Format every line of the records below as a numbered list, skipping blank lines. Leave the pictures out of your answer.

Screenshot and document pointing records
________________________________________
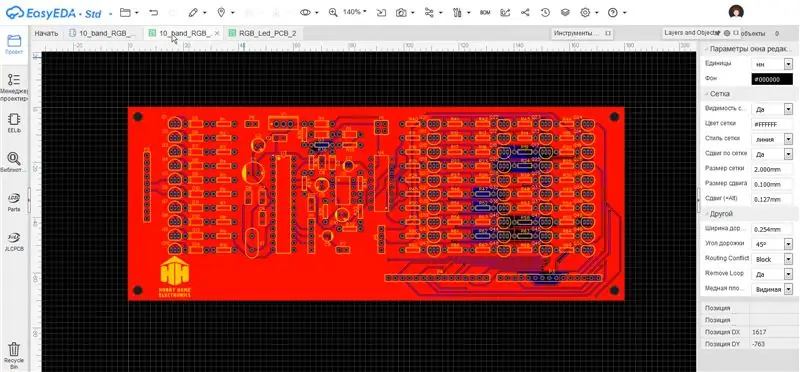The width and height of the screenshot is (800, 372).
Task: Open the JLCPCB sidebar icon
Action: 14,241
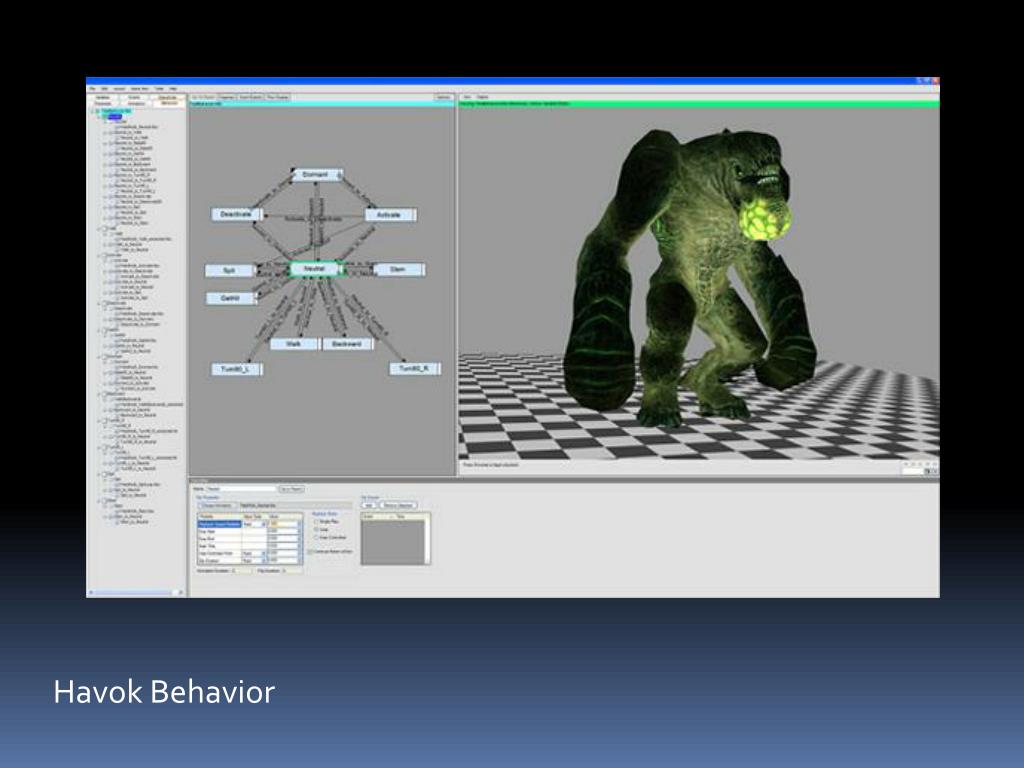The width and height of the screenshot is (1024, 768).
Task: Select the Deactivate state node
Action: click(236, 214)
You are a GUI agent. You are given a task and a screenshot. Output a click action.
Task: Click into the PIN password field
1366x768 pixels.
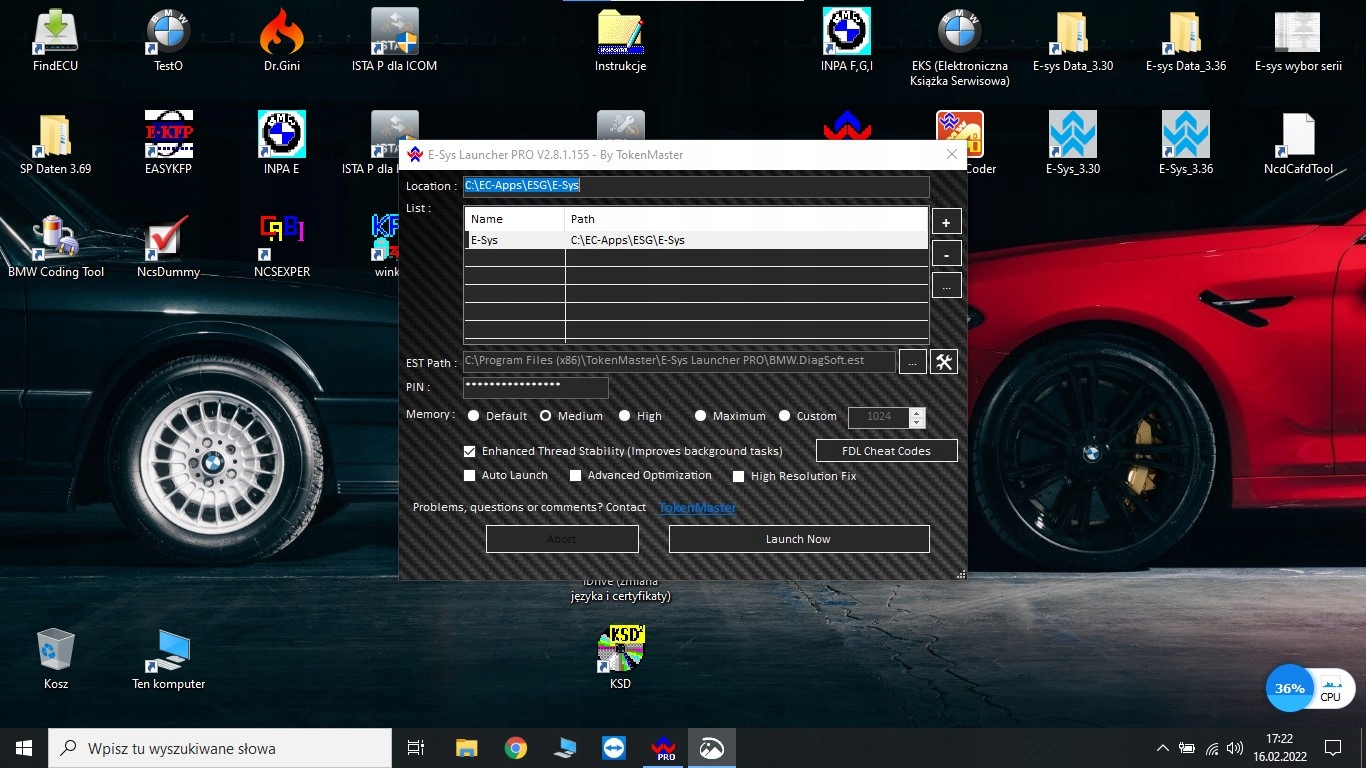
________________________________________
> _Correct response_:
1. The width and height of the screenshot is (800, 372).
2. Task: Open the JLCPCB sidebar icon
3. Action: 14,241
4. The width and height of the screenshot is (1024, 768).
5. Task: Select the Deactivate state node
6. Action: click(236, 214)
7. You are a GUI agent. You are given a task and a screenshot. Output a click action.
8. Task: Click into the PIN password field
9. 1366x768 pixels.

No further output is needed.